Recursion is also a term used in artificial intelligence where a robot goes through a cycle of experience and learns from it so that the next time it goes through the cycle it is better informed and can do it better.

 

So what does recursive mean in terms of my work? In ‘Autobiography”, which is a series of nine, wheeled ceramic vehicles there is some repetition in that each one has four wheels (Producing the wheels was certainly a production line). Beyond that point the piece takes mass production as a theme with variations, each vehicle is as different in character as possible, the very opposite of actual car production where the variations are extremely constrained by commercial considerations. In the recursive model I would be learning from making each vehicle, incorporating what I learned into the next cycle of making – which is exactly what happens all the time with tacit or craft skills like clay modelling.

 

Repetitive obsession is really common among artists.
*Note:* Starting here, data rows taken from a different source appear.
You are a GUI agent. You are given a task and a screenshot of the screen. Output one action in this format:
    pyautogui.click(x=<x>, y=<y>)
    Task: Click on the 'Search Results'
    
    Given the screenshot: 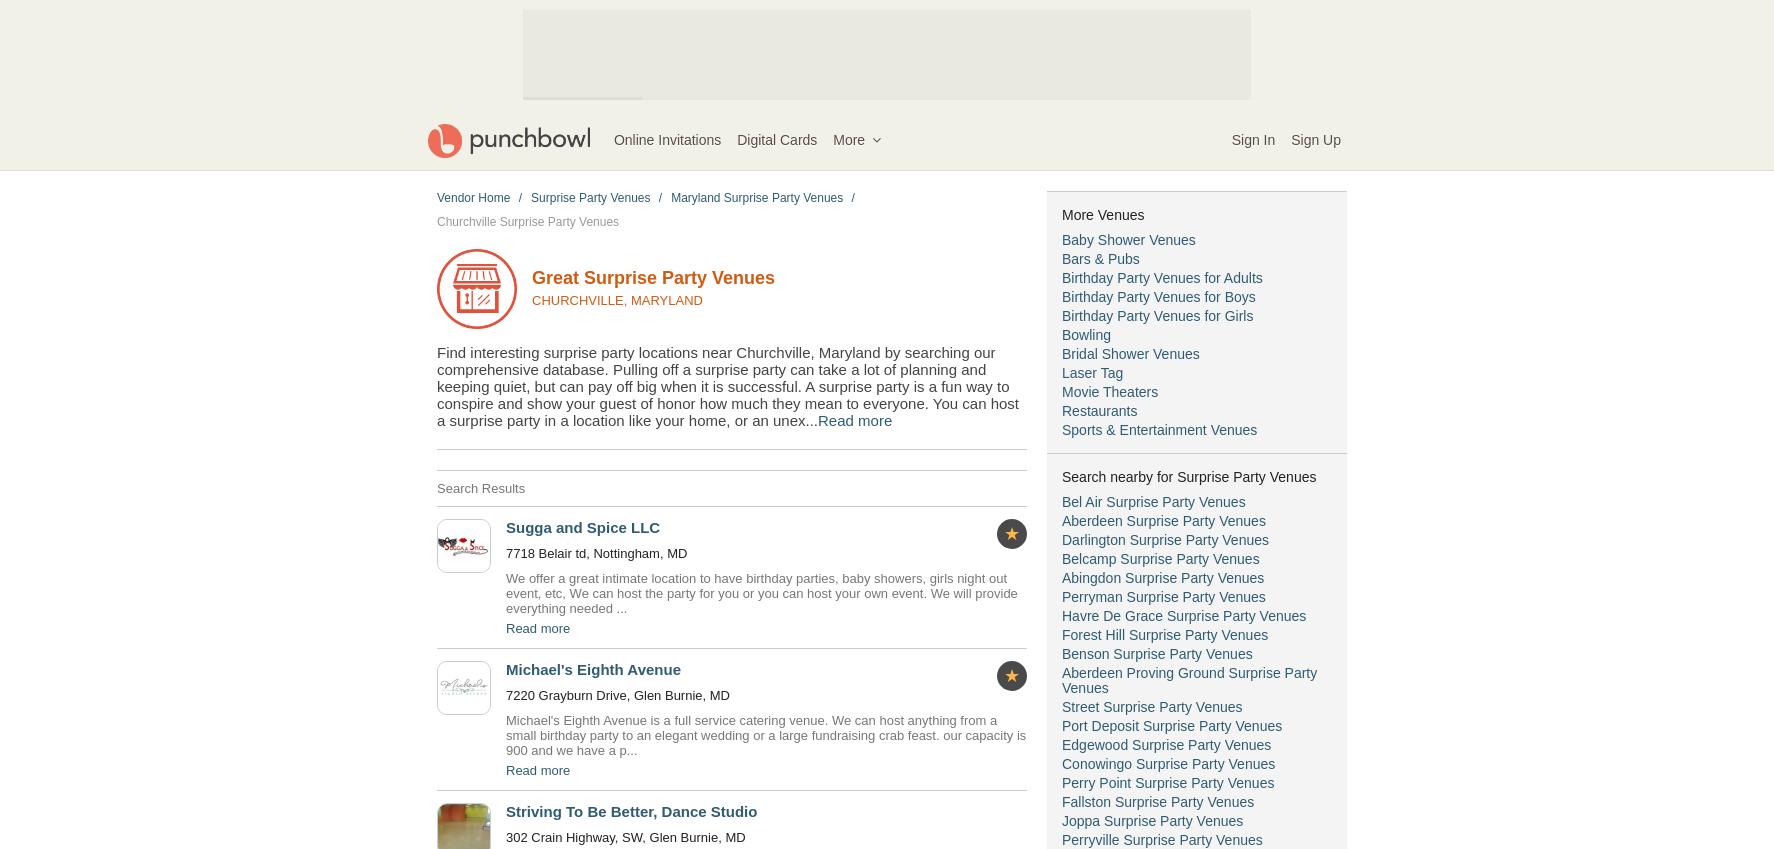 What is the action you would take?
    pyautogui.click(x=435, y=487)
    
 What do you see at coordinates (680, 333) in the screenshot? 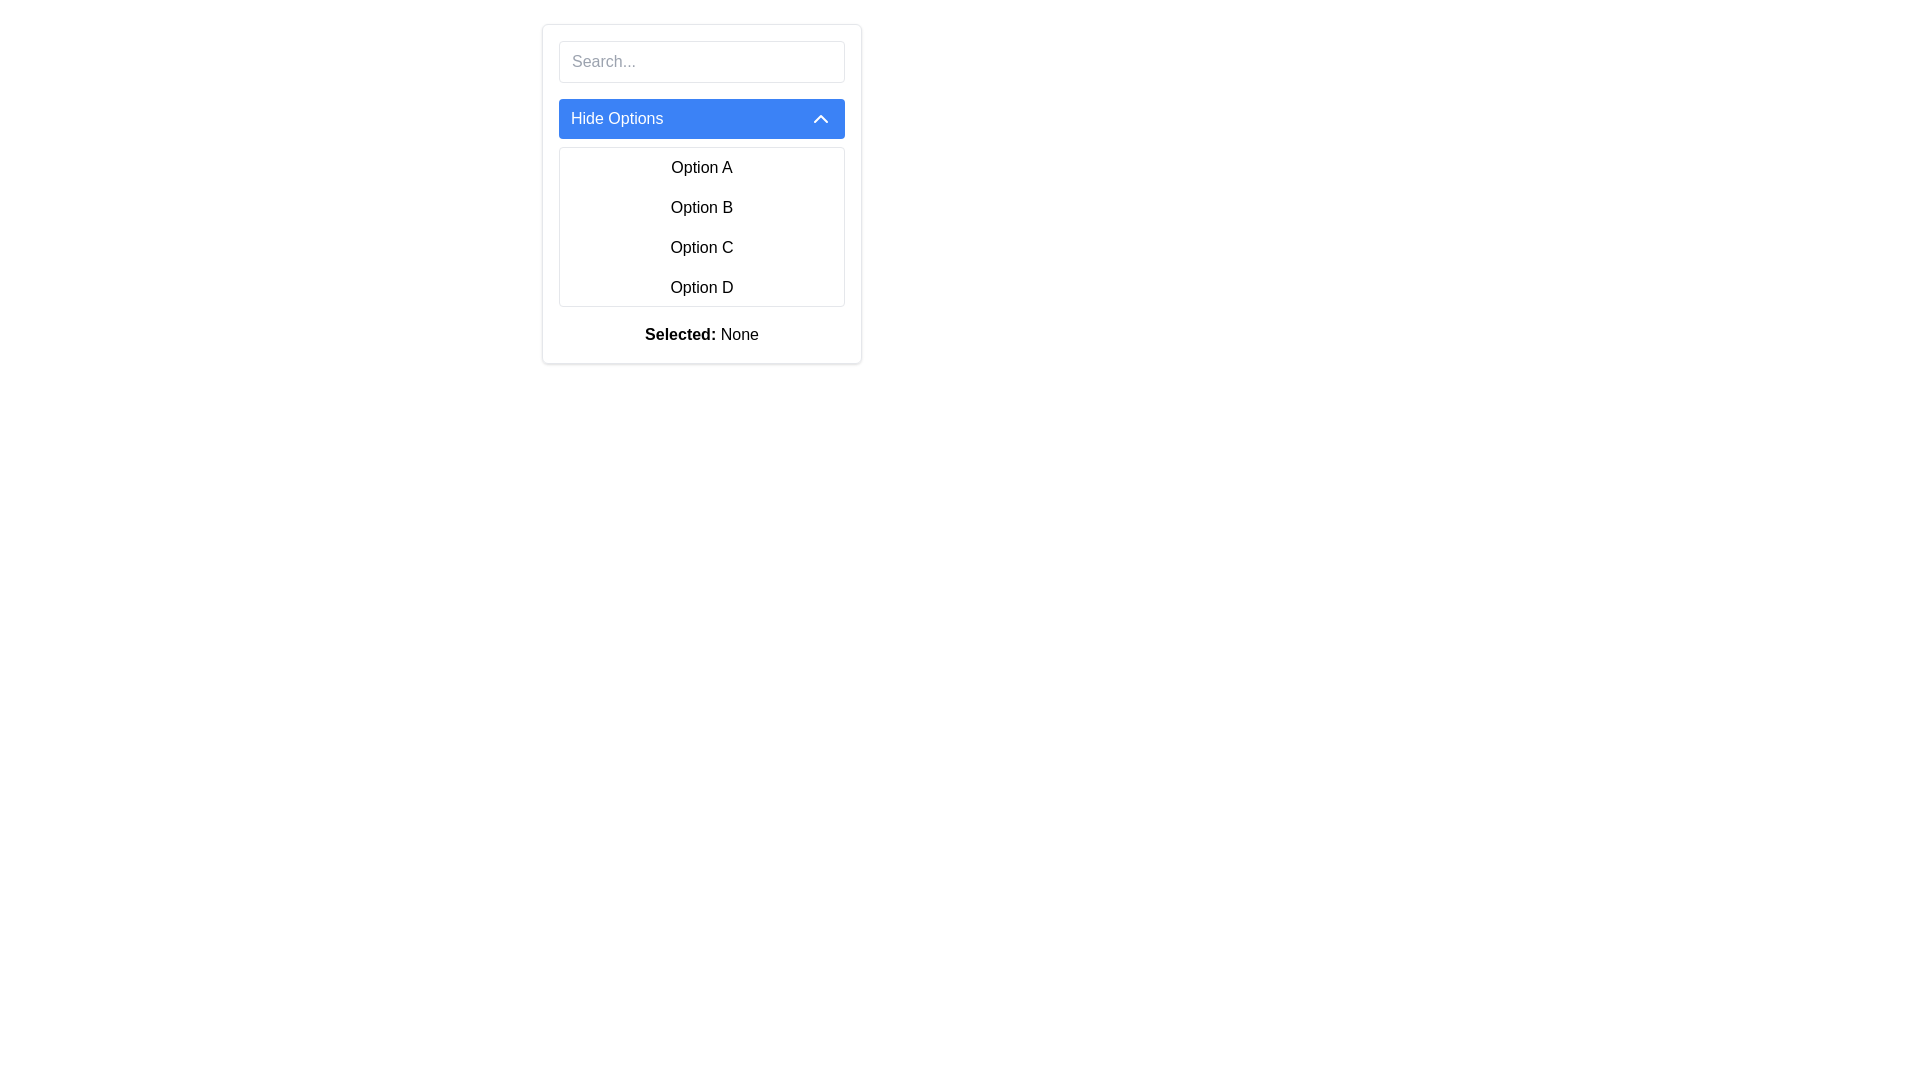
I see `the Text label indicating the current selection status within the dropdown list, which precedes the text 'None'` at bounding box center [680, 333].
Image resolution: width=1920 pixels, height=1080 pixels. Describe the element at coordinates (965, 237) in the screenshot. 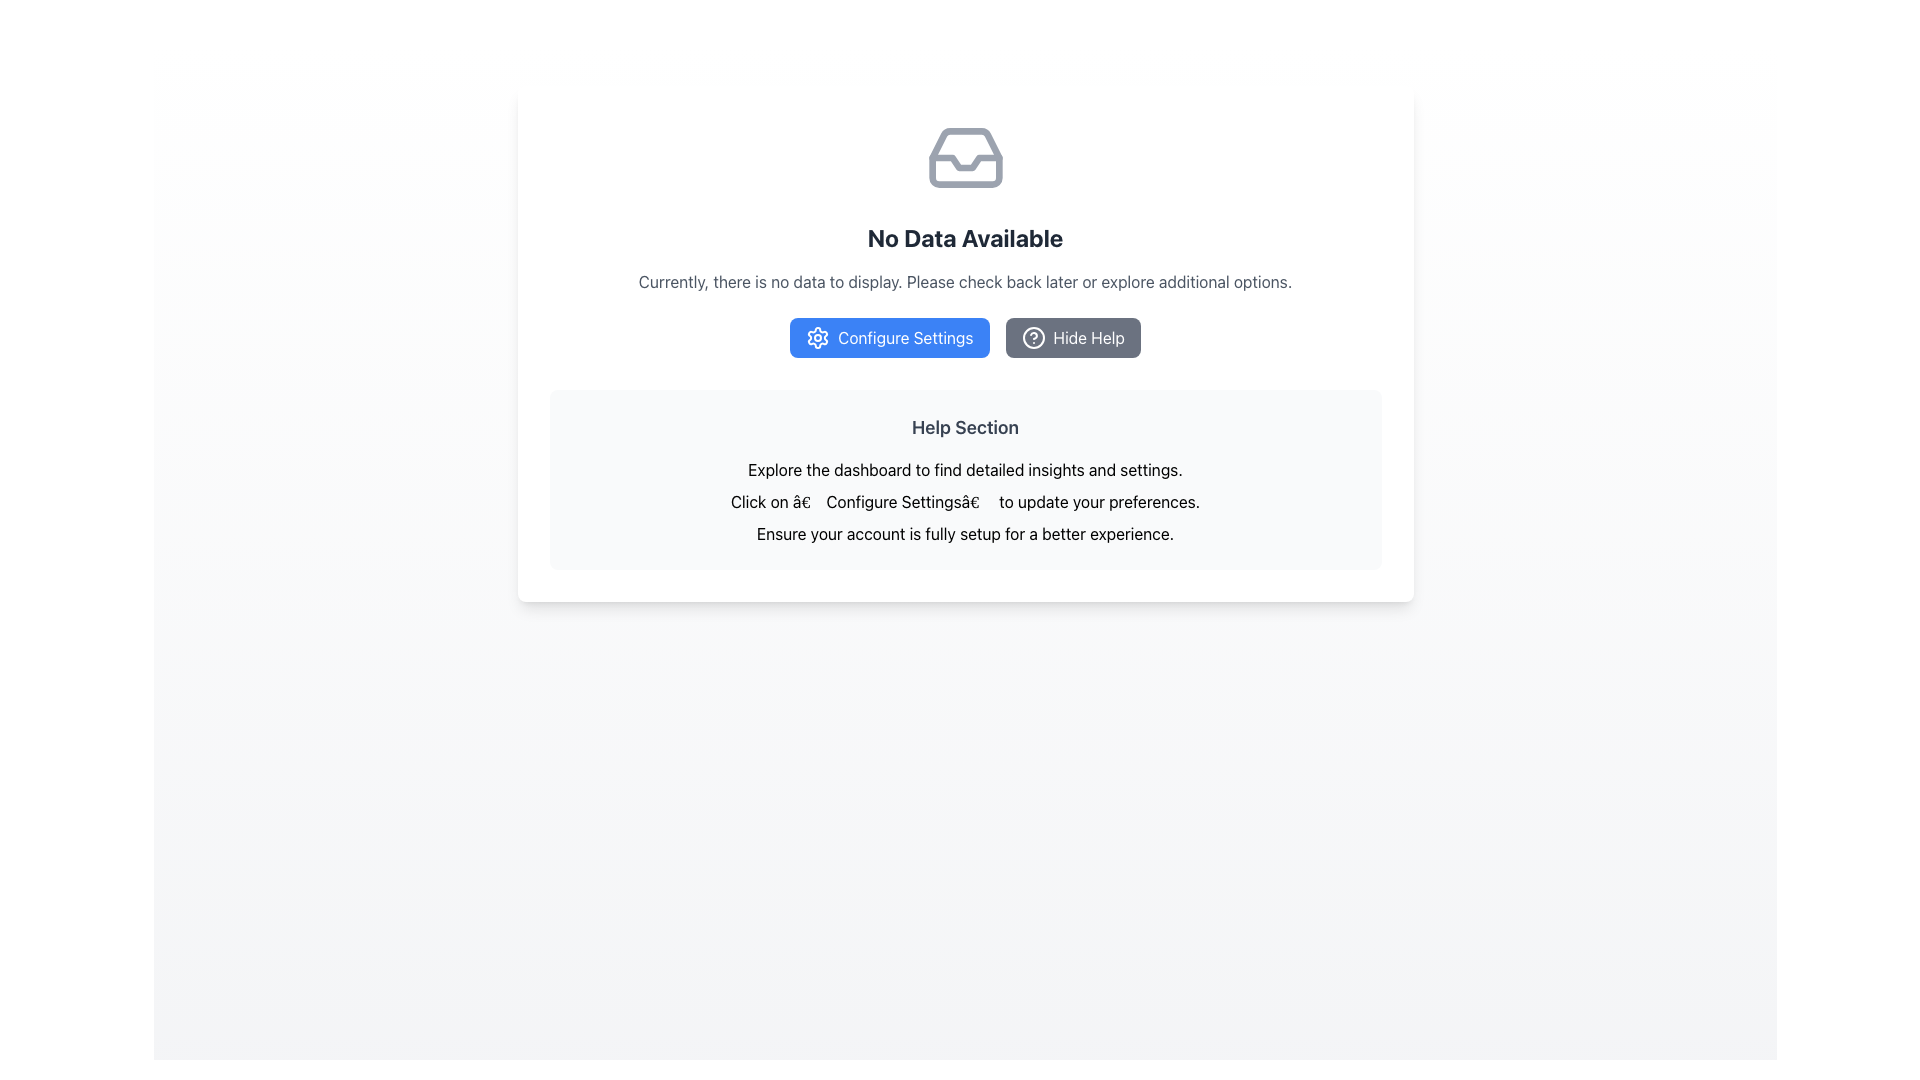

I see `text label that informs the user that no data is currently available, which is centrally located beneath the inbox icon and above a smaller descriptive text paragraph` at that location.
I think if I had more time to spend in the studio I would make a lot more iterations of the same idea than I do currently, just to help work out the technical and aesthetic issues each idea brings up. I seem to have started working faster and more roughly to aid in this. It’s partly because I think I am becoming less precious about the work, I no longer think it’s very important that each piece proves that I can do my job, it’s more important that I get the idea across and often the fastest way of getting it down has most authenticity about it, the most freshness.

 

This is an eternal conundrum, so often the sketch is the best stage of a work.